Exercise details:
Within the listing below, count the lines that include "header" and give the count alone.
════════════════════
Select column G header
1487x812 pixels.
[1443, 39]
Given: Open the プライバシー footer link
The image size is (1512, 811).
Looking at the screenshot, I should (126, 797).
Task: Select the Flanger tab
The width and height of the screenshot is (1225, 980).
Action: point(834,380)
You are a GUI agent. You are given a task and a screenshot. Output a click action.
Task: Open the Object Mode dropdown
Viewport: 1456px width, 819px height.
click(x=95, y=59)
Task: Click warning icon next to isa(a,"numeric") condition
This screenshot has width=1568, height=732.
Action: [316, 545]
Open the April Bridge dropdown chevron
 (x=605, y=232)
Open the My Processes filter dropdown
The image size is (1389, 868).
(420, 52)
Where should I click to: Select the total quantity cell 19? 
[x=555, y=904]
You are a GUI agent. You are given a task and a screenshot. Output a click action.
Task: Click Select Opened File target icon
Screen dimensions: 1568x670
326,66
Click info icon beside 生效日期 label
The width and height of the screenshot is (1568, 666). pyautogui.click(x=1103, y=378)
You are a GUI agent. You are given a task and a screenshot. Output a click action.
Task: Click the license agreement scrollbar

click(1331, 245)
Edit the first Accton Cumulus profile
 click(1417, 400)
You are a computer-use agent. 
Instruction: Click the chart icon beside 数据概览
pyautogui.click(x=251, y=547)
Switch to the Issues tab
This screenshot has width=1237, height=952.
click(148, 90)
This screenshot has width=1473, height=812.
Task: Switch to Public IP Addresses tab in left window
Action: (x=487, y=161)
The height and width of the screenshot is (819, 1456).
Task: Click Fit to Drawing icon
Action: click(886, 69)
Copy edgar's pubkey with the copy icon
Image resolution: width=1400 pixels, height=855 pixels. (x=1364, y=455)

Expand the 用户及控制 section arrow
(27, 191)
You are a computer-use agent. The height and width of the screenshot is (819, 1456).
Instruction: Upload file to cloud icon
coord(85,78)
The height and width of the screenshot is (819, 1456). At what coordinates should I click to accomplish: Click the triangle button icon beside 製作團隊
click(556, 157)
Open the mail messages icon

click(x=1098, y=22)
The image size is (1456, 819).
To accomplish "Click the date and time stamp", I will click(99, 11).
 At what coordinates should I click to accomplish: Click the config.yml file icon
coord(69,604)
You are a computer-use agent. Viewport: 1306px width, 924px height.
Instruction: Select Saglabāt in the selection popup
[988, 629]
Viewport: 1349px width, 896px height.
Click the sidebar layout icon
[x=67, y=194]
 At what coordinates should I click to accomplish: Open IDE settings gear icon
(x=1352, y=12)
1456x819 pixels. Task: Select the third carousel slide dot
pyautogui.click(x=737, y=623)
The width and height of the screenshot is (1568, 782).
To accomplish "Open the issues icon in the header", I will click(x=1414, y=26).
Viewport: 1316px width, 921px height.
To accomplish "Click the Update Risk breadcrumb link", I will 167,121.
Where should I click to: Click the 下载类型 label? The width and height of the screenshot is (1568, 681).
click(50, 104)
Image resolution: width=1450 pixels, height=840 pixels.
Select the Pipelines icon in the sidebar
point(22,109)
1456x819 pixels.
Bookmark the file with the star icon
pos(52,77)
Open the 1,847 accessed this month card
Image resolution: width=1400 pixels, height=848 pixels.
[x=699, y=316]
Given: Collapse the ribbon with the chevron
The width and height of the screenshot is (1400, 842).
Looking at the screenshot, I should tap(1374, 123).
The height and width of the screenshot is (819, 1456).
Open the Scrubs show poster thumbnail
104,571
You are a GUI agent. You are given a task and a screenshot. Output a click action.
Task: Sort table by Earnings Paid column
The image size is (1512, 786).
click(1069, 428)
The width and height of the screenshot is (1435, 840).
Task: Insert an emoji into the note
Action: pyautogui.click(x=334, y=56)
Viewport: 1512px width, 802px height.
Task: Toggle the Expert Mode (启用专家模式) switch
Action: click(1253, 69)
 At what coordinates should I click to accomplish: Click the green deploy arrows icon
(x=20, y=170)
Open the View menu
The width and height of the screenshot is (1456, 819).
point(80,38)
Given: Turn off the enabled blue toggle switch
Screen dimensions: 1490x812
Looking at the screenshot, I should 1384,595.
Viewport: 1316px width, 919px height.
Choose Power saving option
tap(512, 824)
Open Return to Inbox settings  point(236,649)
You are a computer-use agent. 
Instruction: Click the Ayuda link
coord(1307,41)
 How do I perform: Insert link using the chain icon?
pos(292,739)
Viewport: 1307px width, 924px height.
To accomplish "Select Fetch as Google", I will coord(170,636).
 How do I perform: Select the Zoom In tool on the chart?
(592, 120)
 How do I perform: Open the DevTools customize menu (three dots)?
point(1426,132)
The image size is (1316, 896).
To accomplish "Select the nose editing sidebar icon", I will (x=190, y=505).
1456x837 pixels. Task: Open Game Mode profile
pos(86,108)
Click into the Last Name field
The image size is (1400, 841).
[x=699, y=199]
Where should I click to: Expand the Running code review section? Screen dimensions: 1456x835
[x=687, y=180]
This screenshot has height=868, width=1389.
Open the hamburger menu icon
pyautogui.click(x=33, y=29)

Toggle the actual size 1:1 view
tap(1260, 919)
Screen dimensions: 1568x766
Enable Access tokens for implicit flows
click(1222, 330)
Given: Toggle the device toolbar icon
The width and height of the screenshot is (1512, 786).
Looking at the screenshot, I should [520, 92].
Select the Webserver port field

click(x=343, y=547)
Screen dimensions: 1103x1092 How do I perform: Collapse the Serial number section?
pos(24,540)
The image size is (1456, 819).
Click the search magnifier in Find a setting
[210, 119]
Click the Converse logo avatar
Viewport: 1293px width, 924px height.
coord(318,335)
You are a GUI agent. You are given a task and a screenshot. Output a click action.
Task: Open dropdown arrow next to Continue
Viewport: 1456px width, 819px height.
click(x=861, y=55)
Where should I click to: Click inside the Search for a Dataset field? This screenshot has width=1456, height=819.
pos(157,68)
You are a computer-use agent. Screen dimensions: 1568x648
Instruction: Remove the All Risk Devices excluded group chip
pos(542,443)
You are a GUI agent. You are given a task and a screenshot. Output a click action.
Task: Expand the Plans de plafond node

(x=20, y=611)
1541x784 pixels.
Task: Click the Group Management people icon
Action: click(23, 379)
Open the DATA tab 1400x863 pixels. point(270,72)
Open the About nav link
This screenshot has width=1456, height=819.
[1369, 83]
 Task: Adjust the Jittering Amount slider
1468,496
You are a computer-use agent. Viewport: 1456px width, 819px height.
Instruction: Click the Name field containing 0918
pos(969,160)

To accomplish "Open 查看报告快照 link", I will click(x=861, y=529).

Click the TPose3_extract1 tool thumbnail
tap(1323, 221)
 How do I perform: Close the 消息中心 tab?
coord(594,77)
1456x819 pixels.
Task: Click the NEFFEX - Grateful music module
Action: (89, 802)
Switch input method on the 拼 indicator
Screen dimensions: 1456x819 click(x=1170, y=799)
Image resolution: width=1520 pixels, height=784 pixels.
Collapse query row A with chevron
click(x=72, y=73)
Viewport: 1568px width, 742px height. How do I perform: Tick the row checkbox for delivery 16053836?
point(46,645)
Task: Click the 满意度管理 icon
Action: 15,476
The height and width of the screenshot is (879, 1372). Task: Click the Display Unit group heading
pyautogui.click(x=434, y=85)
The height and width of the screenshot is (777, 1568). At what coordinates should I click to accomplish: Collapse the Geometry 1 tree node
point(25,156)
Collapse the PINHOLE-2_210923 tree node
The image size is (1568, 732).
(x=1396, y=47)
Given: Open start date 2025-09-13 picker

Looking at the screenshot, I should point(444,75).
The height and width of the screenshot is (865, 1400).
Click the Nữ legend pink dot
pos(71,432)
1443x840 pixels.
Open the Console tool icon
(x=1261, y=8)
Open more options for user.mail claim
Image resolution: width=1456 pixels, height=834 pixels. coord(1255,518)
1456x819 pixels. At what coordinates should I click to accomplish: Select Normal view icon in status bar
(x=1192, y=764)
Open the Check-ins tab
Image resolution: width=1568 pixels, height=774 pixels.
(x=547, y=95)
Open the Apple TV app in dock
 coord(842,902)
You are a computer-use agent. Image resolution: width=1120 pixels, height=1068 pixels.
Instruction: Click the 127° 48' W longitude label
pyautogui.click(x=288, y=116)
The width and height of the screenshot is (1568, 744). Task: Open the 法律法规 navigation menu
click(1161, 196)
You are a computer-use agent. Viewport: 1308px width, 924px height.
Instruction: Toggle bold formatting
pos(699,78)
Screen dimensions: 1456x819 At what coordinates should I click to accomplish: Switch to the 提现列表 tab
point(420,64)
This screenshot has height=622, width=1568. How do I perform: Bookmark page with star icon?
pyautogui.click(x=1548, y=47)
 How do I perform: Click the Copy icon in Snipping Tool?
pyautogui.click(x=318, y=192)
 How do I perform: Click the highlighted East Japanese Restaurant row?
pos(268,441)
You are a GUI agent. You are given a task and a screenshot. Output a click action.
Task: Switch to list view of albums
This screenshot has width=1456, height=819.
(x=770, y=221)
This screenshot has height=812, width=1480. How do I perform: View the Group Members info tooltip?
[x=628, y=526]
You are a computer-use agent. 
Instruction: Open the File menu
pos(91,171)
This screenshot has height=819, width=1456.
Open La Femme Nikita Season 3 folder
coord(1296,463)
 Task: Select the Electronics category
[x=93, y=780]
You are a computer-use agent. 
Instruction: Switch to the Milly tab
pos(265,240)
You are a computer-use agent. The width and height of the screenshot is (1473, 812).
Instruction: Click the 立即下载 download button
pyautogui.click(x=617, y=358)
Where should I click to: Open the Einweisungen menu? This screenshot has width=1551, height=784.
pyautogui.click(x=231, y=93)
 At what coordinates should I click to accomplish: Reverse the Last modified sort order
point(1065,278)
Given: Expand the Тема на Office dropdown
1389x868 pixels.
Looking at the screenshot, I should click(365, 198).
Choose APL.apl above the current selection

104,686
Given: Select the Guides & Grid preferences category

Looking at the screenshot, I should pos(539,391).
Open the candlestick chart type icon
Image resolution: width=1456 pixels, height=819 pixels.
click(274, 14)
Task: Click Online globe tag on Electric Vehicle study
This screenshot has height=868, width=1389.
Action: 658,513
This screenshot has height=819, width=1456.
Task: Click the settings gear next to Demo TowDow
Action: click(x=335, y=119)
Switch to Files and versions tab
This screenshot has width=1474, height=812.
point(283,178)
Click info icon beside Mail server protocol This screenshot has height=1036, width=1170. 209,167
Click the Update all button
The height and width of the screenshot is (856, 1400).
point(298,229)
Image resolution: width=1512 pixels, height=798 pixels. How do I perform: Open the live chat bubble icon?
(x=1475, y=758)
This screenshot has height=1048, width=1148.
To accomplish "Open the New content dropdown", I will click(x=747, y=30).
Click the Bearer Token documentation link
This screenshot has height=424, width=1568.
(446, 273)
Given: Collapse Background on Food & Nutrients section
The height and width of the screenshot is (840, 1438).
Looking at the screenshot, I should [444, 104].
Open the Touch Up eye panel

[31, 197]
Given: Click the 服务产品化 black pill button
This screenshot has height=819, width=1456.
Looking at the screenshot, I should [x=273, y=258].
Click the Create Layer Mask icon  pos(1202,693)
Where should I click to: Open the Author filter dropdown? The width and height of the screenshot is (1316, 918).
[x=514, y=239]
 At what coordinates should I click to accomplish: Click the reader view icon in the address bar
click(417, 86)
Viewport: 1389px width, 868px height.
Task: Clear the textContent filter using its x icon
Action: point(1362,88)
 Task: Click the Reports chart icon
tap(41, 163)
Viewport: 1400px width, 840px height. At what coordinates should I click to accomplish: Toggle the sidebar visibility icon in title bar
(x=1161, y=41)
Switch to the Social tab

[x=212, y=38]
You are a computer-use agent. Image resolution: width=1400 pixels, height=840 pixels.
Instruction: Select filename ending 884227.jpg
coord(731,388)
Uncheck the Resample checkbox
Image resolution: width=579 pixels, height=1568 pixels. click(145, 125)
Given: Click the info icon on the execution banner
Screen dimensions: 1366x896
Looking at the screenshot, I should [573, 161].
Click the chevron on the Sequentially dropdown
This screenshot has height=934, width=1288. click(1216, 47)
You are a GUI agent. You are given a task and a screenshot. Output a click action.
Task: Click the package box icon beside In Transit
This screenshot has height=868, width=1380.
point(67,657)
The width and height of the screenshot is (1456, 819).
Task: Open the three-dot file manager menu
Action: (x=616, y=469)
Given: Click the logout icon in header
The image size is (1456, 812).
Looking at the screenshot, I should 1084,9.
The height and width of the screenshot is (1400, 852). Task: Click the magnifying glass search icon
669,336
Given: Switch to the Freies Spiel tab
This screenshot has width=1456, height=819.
════════════════════
Written response:
3